== EXERCISE INPUT ==
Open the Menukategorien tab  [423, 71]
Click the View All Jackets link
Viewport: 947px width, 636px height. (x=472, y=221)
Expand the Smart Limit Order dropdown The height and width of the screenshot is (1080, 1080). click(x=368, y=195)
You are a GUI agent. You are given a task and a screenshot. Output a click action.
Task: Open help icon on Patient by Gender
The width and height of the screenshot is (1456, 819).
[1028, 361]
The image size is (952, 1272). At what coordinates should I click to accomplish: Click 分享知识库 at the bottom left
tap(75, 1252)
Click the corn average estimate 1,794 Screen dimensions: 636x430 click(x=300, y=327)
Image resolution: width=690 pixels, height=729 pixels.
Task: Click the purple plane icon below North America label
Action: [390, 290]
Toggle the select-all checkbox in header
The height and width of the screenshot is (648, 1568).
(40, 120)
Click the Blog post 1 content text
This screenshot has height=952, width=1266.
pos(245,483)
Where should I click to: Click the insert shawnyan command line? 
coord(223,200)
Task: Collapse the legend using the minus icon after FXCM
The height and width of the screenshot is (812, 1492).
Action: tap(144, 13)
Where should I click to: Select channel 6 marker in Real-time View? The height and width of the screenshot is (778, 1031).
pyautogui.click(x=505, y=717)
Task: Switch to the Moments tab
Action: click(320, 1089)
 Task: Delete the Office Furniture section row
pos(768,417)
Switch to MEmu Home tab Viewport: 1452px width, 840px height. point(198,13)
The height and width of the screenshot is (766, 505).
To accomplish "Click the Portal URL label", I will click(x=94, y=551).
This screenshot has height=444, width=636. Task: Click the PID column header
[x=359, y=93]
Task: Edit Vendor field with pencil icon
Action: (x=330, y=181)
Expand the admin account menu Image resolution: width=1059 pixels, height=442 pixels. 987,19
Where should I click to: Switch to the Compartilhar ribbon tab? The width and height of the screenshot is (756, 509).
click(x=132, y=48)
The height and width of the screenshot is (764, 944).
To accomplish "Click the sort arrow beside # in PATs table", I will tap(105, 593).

== EXERCISE ==
Reproduce the entire listing above word for word, from its first line through its last.

== CORRECT RESULT ==
Open the Menukategorien tab  [423, 71]
Click the View All Jackets link
Viewport: 947px width, 636px height. (x=472, y=221)
Expand the Smart Limit Order dropdown The height and width of the screenshot is (1080, 1080). click(x=368, y=195)
You are a GUI agent. You are given a task and a screenshot. Output a click action.
Task: Open help icon on Patient by Gender
The width and height of the screenshot is (1456, 819).
[1028, 361]
The image size is (952, 1272). At what coordinates should I click to accomplish: Click 分享知识库 at the bottom left
tap(75, 1252)
Click the corn average estimate 1,794 Screen dimensions: 636x430 click(x=300, y=327)
Image resolution: width=690 pixels, height=729 pixels.
Task: Click the purple plane icon below North America label
Action: [390, 290]
Toggle the select-all checkbox in header
The height and width of the screenshot is (648, 1568).
(40, 120)
Click the Blog post 1 content text
This screenshot has height=952, width=1266.
pos(245,483)
Where should I click to: Click the insert shawnyan command line? 
coord(223,200)
Task: Collapse the legend using the minus icon after FXCM
The height and width of the screenshot is (812, 1492).
Action: tap(144, 13)
Where should I click to: Select channel 6 marker in Real-time View? The height and width of the screenshot is (778, 1031).
pyautogui.click(x=505, y=717)
Task: Switch to the Moments tab
Action: click(320, 1089)
 Task: Delete the Office Furniture section row
pos(768,417)
Switch to MEmu Home tab Viewport: 1452px width, 840px height. point(198,13)
The height and width of the screenshot is (766, 505).
To accomplish "Click the Portal URL label", I will click(x=94, y=551).
This screenshot has height=444, width=636. Task: Click the PID column header
[x=359, y=93]
Task: Edit Vendor field with pencil icon
Action: (x=330, y=181)
Expand the admin account menu Image resolution: width=1059 pixels, height=442 pixels. 987,19
Where should I click to: Switch to the Compartilhar ribbon tab? The width and height of the screenshot is (756, 509).
click(x=132, y=48)
The height and width of the screenshot is (764, 944).
To accomplish "Click the sort arrow beside # in PATs table", I will tap(105, 593).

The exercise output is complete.